### Passage:
+===+

This post is about scenarios 1 and 2 and the mega trend driving the challenges that lie ahead.

In it, we’ll discuss arguably the most powerful of Beef + Lamb’s seven forces of disruption – the rise of veganism, the redefinition of meat and the morality of farming in the age of alternatives.  This post will attempt to answer a simple question – is there an end to meat as we know it?

The following chapter looks at how the rise of another mega trend, the experience economy, represents a path forward for telling the New Zealand food story and serves as a playbook for transformative, sustainable and profitable land-use.

 
 

What if?

 
Each and every one of us has been born into a given historical reality, ruled by particular norms and values, and managed by a unique economic and political system. We take this reality for granted, thinking it is natural, inevitable and immutable.

The cold hand of the past emerges from the grave of our ancestors, grips us by the neck and directs our gaze towards a single future. We have felt that grip from the moment we were born, so we assume that it is a natural and inescapable part of who we are. Therefore we seldom try to shake ourselves free, and envision alternative futures.
— Yuval Noah Harari

In his books - Sapiens and Homo Deus – Yuval Noah Harari introduces the intersubjective. Shared narratives that bind societies together, encouraging co-operation and ultimately progress.

Intersubjectives built the human world. Examples include mass reverence of the Greek Gods, the authority of the nation state and trust in the liberal democratic order. Intersubjectives are incredible forces, capable of starting wars and forging empires. At the same time malleable and destined to change over time.

In our time, we can see intersubjective core beliefs transformed in mere decades – usually for the better. When Martin Luther King said that the arc of history is long, but it bends toward justice, he was talking about our propensity to shape and shift our own intersubjectives based on the fierce urgency of the right thing to do.

Take gay marriage. Inconceivable 15 years ago, now a reversal is unthinkable. Closer to the farm is the rise of free-range eggs. The category, practically non-existent a few decades ago, now dominates consumer tastes. By the late 2020’s, when New Zealand’s supermarkets phase out all caged products, a new egg intersubjective will reign. Free range or bust.

Pushed by activists, propelled by media and pulled by the changing nature of our morality – it’s important to understand that the core beliefs we accept as right, just and normal might not always be that way.

As a farm boy and a rural professional, this is hard for me to say, but I think the longest standing intersubjective of all – animal agriculture - is destined for a dramatic redefinition.

Animal agriculture is the backbone of rural NZ and central to everything from our economic system, to our landscape and national identity. Despite recent tussles over the non-existent urban-rural divide, water use and the like, we are all inextricably tied to the humble dairy cow, cattle beast and sheep.

It’s hard to imagine losing all that.

But we have to.

+===+

Carry the post on veganism and the future of animal farming forward from its last sentence.

### Supplied data:

+===+

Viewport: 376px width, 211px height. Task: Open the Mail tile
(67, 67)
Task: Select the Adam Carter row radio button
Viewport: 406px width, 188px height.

+===+

### Right answer:
We have to accept that our agricultural model now has fundamental weaknesses in the face of rapid social and technological change. When I hear things like “there will always be a market for real meat”, I hear an assumption based on personal experience. I hear denial because the alternative just doesn’t seem feasible. I don’t know what the future of meat will be, but I know that we can’t ignore the worst-case scenario just because it doesn’t feel right.

And that’s the funny thing about the intersubjective, it often feels like something you can bet the farm on.

 

The Vegans are Coming

 

To understand the rise of veganism - this incredible force of food chain change - we need to strip away all the pre-conceptions, hyperbole and stereotypes we may have for the movement and those who follow it.  

This isn’t a post to label all the proof points of veganism. Awareness of the environmental, health and animal rights pillars of veganism are well-known.

What’s more important, and arguably more interesting, is this movement’s meteoric rise from cultural obscurity to mainstream lifestyle.

Firstly, the numbers. Reports suggest there may be 2.5 million vegans in the UK (accounting for 4.7% of the adult population). Further afield, reports suggest up to 6% of the US consumer base self-identify as Vegan and 40% of German’s follow a low-meat diet… the Germans! Perhaps the best indicator, Google search trend data for the term ‘vegan’ shows a 5-fold increase in the last decade.  

More compelling is the culture current powering this mega-trend. The world of vegan & plant-based media can be generalised as a mash-up of activist culture, urban chic, mega-influencers and celebrity endorsement, all with increasingly mainstream traction. Each of these pillars warrants a post of their own, but together they form a growing echo chamber that encourages mass awareness of Veganism’s core values – environmentalism, personal health & animal welfare.

Understanding the rise of veganism through a media lens helps us understand the flow of this social current. When we see the BBC reporting on the explosion of popular vegan-inspired Instagram stars, it’s indicative that the young are the driving force behind the plant-based food movement.

When thinking about the future of food, our eyes should be firmly fixed on the Millennials and Generation Z. In NZ, 13% of 14-34 year olds self-describe as vegetarian, up 50% between 2011 and 2015 (set against a population wide increase of 27%). In the US, research indicates that Gen Z college students are re-defining food on campus, consume several times more iconic plant-based food and beverages than their older counterparts and subscribe to flexitarian diets at higher rates. Gen Z are on track to be the largest generation of consumers in the US by 2020. Understand the implications of those trend lines - an increasingly plant-based demographic is growing in purchasing power by the day.

On a mass media scale, the mainstreaming of veganism through film is booming. In late 2018 Titanic Director James Cameron will release The Game Changers, a film that charts vegan transformation through the stories of elite athletes. This follows the popular 2017 documentary Cowspiracy, produced by Leonardo Di Caprio. The effect of activist cinema should not be minimised, just ask Seaworld.

Outside of film, the list of vegan celebrities continues to grow. There’s no going back once Jay Z and Beyoncé announce a Vegan food delivery service off the back of a 22-day Vegan challenge.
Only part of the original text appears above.